# Not a supercar, but a MASSIVE transformation...



## ianFRST (Sep 19, 2006)

well, at least i think so? i hope some of you agree? 

here we have a "lovely" vauxhall corsa sxi, on an o7 plate with 33k miles on the clock!! looks alright huh 





































well, i wonder why an 07 plate car would have seat covers. it did smell very "petty" so im guessing it was to protect the seats from such animals? oh how wrong i was :lol:

front seats were minging 









rear seats were well and truely fu... well, not the best :lol:



























at this point i was like....... er......... this could take a while!! and the sun hadnt made an apperance yet to see the state of the paint!!! but on Que, the sun came out and gave us another surprise!! Awesome, just what i wanted :thumb:














































and they were just the SWIRLS, i knew i could deal with them with the right tools and polish. what i COULDN'T deal with, was this LOT!!!

KEYED, from front door (really bad down to primer) all the way down to petrol cap, but not so bad on rear door / rear wing









scuff on rear driver door / moulding









all 4 door handles had MAJOR scratches above them




































engine bay, lovely 


















optional extra alloys wheel, hhmmm, all 4 nicely kerbed to buggery :thumb:










so at this point, the rear seats were removed. so that the car could be dropped off to the body shop. WHOLE driver side repainted, WHOLE passenger side flatted and "mopped" by body shop. ALL 4 alloys refurbished. so after 3 days, it was back with me so i could start on it.

Usual wash process, and then into my garage.

I decided to start on the painted side, thinking this would be worse than the other side!

quite a few "flatted" areas that hadnt been polished



























door polished









50:50 against rear door









50:50 on lower door









50:50 on front wing









bonnet before, under sun gun









bonnet masked up, and under natural light!!









masked area polished



























under sun









at this point, it was going REALLY well. i was doing this in the evenings after work, and i had managed to get the whole painted side done in 2 nights, about 6-7 hours!! so turned it round to do the passenger side....

this is where my problems started :lol::doublesho:wall:
polishing was alright, paint was a tad sticky, but managable. but once polished i jusy COULD NOT get the polish off the panel.
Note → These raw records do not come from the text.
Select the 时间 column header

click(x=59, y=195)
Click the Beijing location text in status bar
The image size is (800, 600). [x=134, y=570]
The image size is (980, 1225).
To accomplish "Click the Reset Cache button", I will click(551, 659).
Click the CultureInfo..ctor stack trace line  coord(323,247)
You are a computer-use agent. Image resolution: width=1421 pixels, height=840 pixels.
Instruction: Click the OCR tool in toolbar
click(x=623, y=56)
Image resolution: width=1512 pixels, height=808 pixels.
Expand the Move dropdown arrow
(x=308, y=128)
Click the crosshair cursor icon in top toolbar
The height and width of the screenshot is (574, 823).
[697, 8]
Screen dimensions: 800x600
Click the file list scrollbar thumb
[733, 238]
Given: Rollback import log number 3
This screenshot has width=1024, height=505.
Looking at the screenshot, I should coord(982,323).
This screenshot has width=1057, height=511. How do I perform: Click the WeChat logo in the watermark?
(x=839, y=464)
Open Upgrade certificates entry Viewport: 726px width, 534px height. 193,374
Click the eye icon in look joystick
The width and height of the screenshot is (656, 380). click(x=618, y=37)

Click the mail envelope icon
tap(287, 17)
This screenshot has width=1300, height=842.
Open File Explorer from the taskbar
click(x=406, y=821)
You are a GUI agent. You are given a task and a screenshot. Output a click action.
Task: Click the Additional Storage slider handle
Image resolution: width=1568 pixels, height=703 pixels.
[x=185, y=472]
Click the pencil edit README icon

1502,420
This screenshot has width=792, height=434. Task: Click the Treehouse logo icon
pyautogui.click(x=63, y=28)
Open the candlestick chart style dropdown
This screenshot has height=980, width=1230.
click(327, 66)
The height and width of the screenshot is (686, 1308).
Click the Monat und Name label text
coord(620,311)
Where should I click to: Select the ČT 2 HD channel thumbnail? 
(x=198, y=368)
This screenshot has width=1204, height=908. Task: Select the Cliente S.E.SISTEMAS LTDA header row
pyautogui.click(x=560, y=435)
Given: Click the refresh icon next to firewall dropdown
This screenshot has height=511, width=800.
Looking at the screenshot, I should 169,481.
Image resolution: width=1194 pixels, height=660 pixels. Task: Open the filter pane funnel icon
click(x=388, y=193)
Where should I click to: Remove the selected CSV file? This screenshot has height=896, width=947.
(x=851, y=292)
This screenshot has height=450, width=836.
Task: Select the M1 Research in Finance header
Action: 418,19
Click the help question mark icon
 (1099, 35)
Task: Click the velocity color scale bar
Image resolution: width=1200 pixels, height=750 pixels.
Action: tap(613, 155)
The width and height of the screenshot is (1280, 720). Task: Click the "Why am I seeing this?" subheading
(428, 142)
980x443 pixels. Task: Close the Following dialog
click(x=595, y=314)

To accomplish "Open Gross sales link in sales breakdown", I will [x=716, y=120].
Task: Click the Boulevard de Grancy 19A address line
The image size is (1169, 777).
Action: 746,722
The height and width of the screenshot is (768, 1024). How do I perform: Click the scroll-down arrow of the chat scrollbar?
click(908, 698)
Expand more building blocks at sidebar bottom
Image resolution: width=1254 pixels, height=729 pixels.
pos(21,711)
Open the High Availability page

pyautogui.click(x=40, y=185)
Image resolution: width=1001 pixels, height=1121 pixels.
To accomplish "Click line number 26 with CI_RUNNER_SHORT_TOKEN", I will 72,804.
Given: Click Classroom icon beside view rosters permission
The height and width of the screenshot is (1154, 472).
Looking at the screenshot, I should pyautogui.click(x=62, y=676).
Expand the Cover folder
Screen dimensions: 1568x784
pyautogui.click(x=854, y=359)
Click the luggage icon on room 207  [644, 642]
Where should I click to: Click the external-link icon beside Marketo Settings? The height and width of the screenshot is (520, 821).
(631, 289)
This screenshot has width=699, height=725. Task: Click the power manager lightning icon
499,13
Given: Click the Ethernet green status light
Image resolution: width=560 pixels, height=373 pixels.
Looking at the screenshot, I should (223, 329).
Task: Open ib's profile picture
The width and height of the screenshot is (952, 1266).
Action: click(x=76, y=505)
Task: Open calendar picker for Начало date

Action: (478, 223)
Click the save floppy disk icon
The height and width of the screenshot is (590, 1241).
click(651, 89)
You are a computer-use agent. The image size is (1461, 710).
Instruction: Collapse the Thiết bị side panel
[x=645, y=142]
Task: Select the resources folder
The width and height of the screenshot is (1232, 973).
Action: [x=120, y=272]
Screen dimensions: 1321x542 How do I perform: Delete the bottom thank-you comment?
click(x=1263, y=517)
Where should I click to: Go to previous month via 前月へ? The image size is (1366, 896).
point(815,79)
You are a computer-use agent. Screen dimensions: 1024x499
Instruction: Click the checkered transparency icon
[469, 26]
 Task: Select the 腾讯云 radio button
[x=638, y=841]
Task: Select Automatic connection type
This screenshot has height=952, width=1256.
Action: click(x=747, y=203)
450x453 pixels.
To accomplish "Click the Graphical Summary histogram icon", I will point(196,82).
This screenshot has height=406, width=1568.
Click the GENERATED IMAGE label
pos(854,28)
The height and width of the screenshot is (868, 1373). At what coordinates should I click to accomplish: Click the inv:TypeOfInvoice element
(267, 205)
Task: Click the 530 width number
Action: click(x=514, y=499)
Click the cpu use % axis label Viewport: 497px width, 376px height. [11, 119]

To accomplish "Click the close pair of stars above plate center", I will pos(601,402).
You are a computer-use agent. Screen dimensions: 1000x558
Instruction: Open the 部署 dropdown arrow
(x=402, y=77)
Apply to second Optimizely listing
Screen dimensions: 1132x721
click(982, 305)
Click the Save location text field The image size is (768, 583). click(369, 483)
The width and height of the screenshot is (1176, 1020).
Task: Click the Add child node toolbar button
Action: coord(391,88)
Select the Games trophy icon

Plush MF, nope. Costco MF, nope. menz top inspection, nope. IPA mixed 50:50, didnt touch it, NEAT IPA, nothing was getting it off!!!

this is an example. polished with yellow top, refined with blue top 3m. wiped with MF, with both soft and hard pressure, and the polish remained :wall:









below the bump strips it was WORSE, ARRGGGHH!!!









the only thing i could do was use (or had) was zymol HDC, which in itself, is a bit of a nightmare. but it was the only thing i had that removed the excess polish. i reckon lime prime / light would have been fantastic at this point!!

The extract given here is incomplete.